- **Goal of the exercise**
Lines from the listing below that contain the string "Given" are to be reported.

- **Materials provided**
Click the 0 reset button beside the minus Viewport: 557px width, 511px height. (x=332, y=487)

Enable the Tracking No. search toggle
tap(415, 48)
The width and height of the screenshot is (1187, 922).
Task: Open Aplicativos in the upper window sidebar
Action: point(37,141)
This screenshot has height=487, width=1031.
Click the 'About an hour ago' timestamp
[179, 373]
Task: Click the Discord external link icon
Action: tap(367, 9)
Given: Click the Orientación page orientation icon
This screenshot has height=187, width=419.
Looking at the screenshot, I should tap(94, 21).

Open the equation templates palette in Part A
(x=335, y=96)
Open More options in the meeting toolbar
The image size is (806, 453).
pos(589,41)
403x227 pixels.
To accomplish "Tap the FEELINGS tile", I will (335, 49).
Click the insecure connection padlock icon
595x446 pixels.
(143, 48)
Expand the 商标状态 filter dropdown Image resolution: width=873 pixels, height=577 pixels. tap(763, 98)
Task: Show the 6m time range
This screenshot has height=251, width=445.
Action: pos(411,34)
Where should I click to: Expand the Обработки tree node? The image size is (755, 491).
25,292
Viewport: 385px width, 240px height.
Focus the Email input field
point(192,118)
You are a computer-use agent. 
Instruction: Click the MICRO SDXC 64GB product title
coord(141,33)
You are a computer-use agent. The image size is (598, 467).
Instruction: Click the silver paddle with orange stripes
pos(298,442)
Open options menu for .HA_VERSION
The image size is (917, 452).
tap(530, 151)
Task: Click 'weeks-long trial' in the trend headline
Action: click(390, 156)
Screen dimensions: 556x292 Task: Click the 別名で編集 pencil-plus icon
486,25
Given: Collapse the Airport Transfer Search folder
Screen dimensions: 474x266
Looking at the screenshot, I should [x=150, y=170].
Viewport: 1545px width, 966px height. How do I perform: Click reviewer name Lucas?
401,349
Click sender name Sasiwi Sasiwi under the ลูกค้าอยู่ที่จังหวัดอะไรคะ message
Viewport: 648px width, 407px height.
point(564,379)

- **Output of the exercise**
Given: Click the Orientación page orientation icon
Given: Collapse the Airport Transfer Search folder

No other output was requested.